WED 24 - 4 - 2024
 
Date: Sep 22, 2011
Source: The Daily Star
More targeted violence as EU slaps new sanctions on Syria

DAMASCUS/ANKARA: Snipers and security forces killed five civilians Wednesday in Syria’s flashpoint province of Homs, activists said as the EU announced plans to slap new sanctions on the regime of President Bashar Assad.
The latest bloodletting came as U.S. President Barack Obama called on the U.N. Security Council to impose sanctions on Syria in a speech at the General Assembly in New York.


And in Geneva the Office of the United Nations High Commissioner for Human Rights said the death toll from the regime’s bloody crackdown on protesters since mid-March rose to more than 2,700 people.
The Syrian Observatory for Human Rights, quoting residents, said snipers shot dead a man in the Baba Amro neighborhood of the city of Homs and killed another in the town of Rastan, in the central province.

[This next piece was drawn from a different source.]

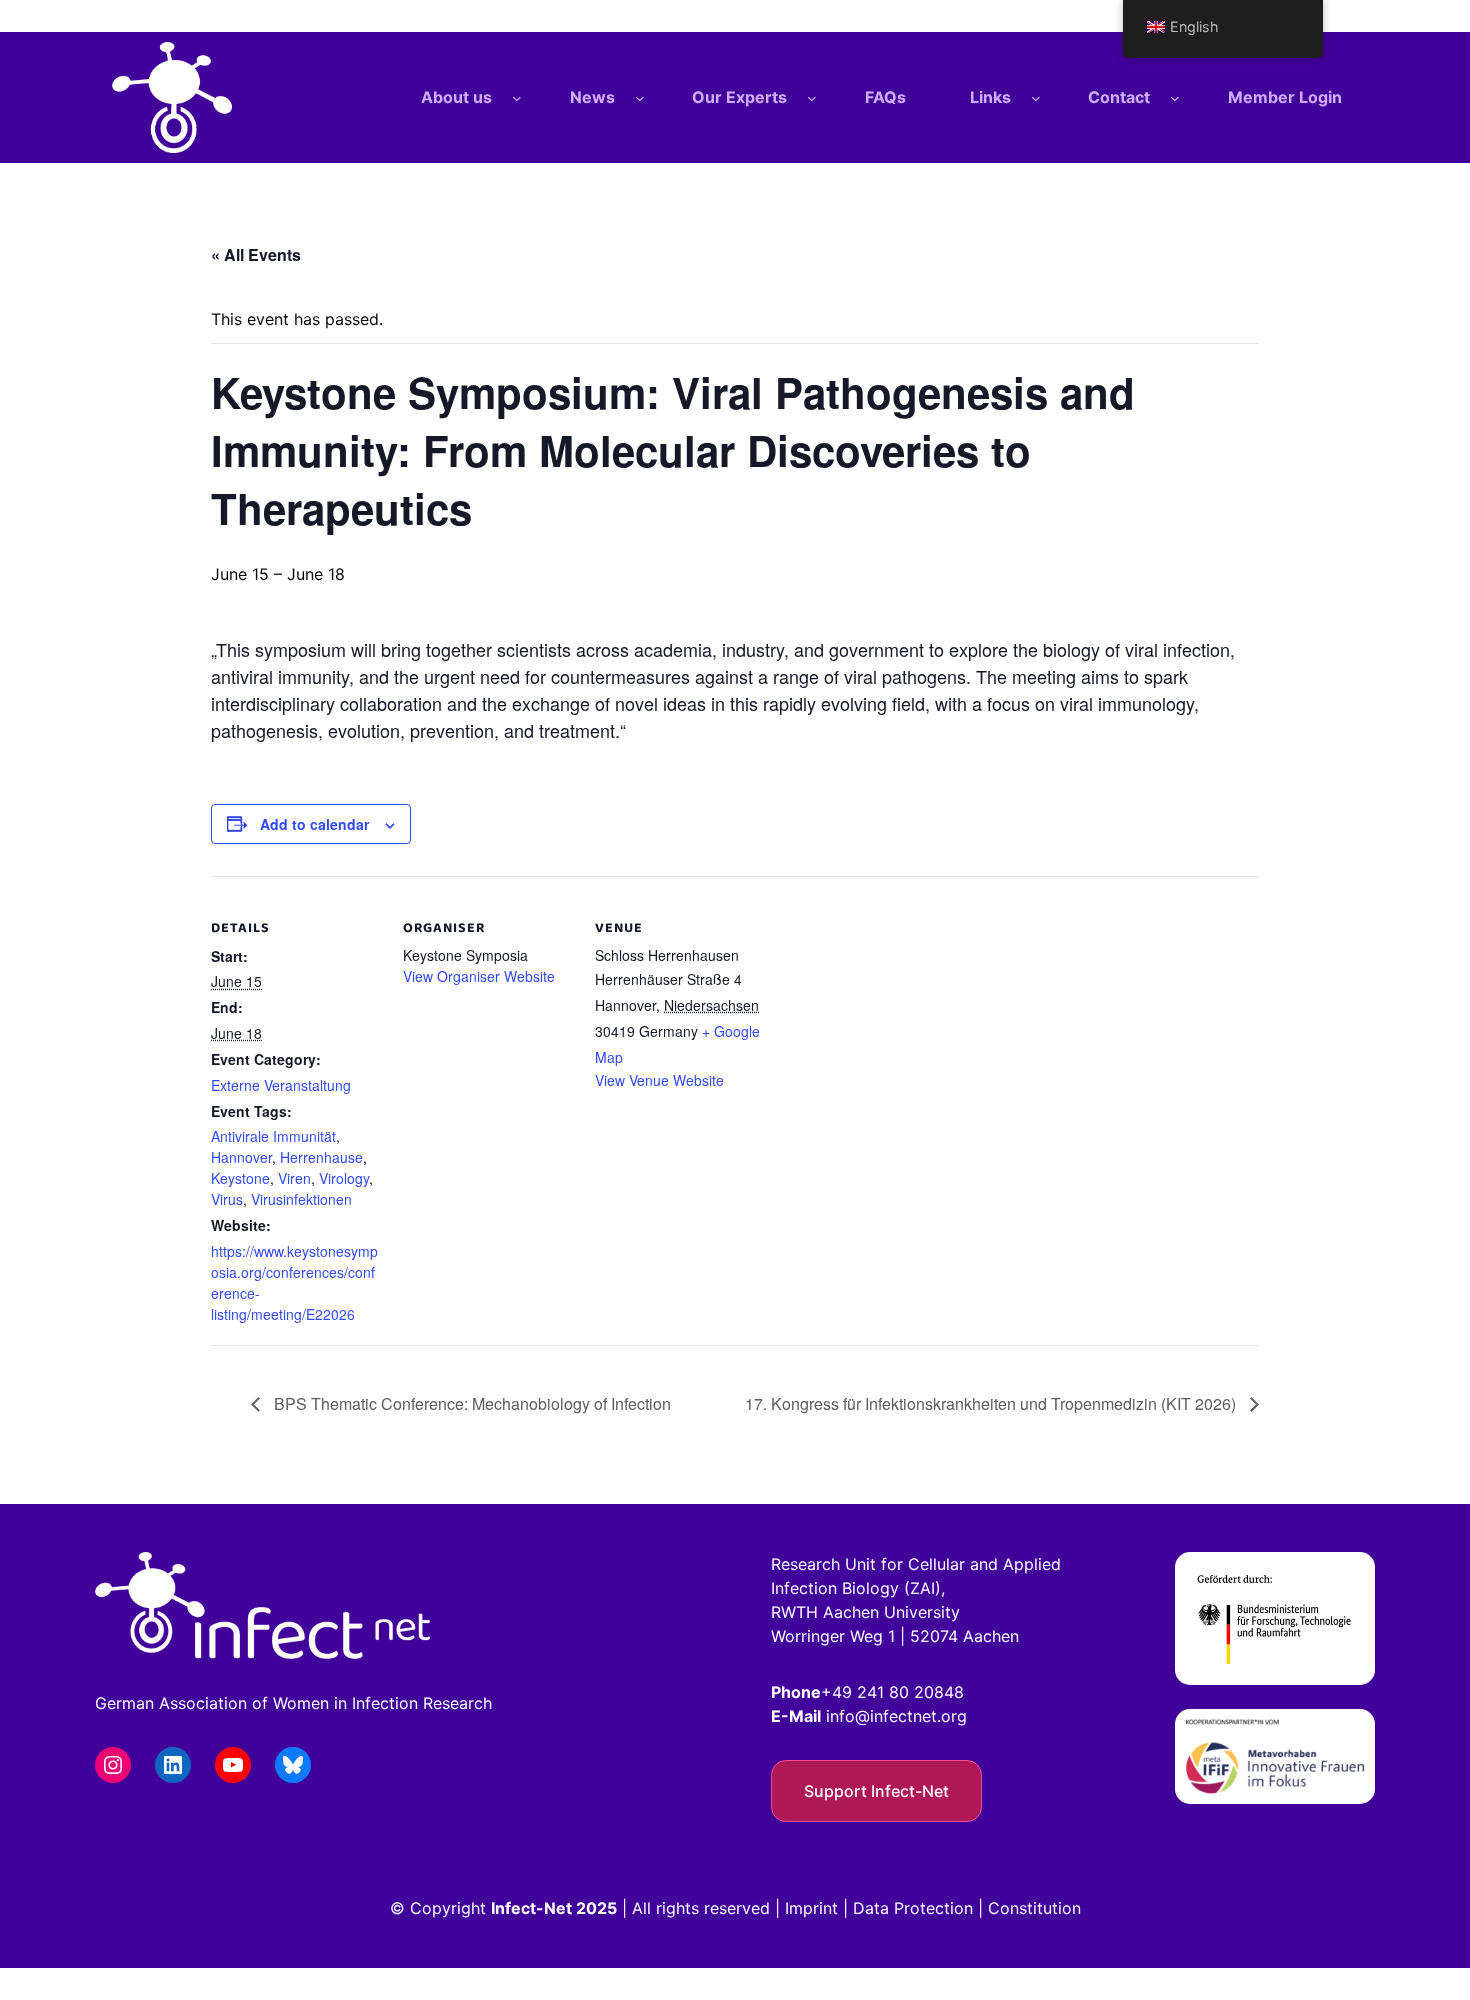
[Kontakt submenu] (1175, 98)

A man and a woman were also shot dead by security forces in the city of Homs, where a man who died Wednesday from his wounds, while a 24-year-old hit by a bullet bled to death in Talbisseh in the same province, it said.
Meanwhile, “security forces arrested three wounded people in a Homs hospital and took them to an unknown destination,” the Observatory said.


And the body of a young man was found Wednesday in Al-Huweiz village, in Hama province further north, “days after he was arrested by security forces,” it added.


The bodies of two other men were handed over to relatives Wednesday in the northwestern province of Idlib, where army and security troops have been conducting operations, it said.
Activists meanwhile reported that security forces arrested prominent dissident lawyer Imad Drubi Wednesday inside the main Homs courthouse.


And the elderly parents of prominent pianist Malek Jandali were beaten by pro-regime militiamen because of “the sympathy shown by their son” for pro-democracy protests, the Syrian Human Rights Committee said Wednesday.
Jandali, 39, who was born in Germany but grew up in Homs, is an internationally known pianist and composer.


The latest U.N. estimates show that the death toll in Syria’s crackdown on dissent has increased by over 100 to more than 2,700 people killed since mid-March, said human rights spokeswoman Ravina Shamdasani in Geneva.
“More than one hundred were reportedly killed in the week between Sept. 12-19,” she said, adding that reports of killings continue to pour in.


Frustrated with the regime’s failure to heed global calls to halt the bloodshed, the 27-member European Union prepared to slap a seventh set of sanctions against Syria Saturday, diplomats said.
The new sanctions will include a ban on investments in the oil sector and on delivering bank notes and coins made in Europe, and will also target six firms and two individuals “directly linked to the regime” who are part of Assad’s “inner circle,” one diplomat said.


Earlier this month, the EU adopted a ban on crude oil imports, designed to hit hard at Damascus as the EU buys 95 percent of Syria’s oil exports, providing a third of the regime’s hard currency earnings.


The move came as long-time ally, Turkey announced it is also considering imposing sanctions against Syria and is coordinating its efforts with the U.S., Prime Minister Recep Tayyip Erdogan was quoted as saying Wednesday.
Erdogan also told Turkish journalists after talks with U.S. President Barack Obama in New York late Tuesday that he was no longer in contact with Syria’s leadership.
“I have cut all contacts with the Syrian administration,” the state-run Anatolia quoted Erdogan as saying. “We never wanted things to arrive at this point, but unfortunately, the Syrian administration has forced us to take such a decision.”


Turkey is Syria’s neighbor and an important trade partner and Erdogan had cultivated a close friendship with Assad. But Turkish leaders have grown increasingly frustrated with Damascus over its refusal to halt the crackdown on opposition protesters and to carry our reforms.
Earlier this month, Turkey hosted a group of Syrian opposition figures who declared a 140-member Syrian National Council in an effort to present a united front against Assad.


Some 7,500 Syrians are seeking refuge from the violence in six camps in Turkey, near the border.
Erdogan did not say what measures Turkey was considering taking. He said, however, the Turkish Foreign Ministry would work with the U.S. State Department to determine possible Turkish sanctions.